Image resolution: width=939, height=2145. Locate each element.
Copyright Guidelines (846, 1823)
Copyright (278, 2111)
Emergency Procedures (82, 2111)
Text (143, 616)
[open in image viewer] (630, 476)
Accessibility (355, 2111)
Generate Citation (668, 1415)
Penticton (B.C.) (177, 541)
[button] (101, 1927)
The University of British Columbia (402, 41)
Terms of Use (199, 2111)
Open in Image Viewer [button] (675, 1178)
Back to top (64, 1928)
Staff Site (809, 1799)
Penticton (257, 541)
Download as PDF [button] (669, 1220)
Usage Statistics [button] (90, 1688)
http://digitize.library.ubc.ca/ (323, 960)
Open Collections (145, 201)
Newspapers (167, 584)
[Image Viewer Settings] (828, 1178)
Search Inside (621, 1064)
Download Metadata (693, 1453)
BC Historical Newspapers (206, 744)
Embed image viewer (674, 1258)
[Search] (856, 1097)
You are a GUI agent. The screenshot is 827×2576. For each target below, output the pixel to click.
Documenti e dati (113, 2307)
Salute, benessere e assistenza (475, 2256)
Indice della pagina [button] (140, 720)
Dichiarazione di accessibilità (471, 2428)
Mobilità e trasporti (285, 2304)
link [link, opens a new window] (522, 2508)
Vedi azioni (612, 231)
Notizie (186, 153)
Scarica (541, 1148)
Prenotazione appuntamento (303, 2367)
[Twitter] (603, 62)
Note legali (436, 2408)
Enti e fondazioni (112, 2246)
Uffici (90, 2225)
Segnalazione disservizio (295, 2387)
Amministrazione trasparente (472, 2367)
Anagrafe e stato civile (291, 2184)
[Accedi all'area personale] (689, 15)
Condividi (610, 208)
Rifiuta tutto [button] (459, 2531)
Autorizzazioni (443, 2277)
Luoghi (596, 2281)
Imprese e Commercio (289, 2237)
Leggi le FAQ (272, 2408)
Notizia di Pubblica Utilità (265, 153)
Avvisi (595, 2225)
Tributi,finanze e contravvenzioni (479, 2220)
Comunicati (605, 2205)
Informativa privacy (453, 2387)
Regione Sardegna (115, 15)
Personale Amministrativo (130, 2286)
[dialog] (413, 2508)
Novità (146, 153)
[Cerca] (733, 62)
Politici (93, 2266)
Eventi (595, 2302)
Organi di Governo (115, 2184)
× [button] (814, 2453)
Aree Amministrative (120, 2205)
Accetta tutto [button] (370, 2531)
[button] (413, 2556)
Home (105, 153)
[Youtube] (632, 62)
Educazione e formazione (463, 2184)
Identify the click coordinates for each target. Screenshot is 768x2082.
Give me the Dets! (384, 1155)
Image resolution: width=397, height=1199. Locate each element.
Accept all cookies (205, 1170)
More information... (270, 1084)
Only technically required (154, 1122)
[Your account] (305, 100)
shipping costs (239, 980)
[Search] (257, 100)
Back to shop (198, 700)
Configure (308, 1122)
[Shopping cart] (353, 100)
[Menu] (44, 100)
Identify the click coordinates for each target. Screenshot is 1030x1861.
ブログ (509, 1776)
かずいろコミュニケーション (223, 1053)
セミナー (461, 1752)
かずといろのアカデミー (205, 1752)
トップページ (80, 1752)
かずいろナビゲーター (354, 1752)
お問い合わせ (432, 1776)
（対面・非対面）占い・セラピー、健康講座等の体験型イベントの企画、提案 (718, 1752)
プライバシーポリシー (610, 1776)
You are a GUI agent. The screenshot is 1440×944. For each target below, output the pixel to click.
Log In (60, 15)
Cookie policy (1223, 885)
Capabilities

▶ _Direction_: Count the lines in the material that contain the word "each". Reply with the number only.

▶ _Answer to this problem_: 6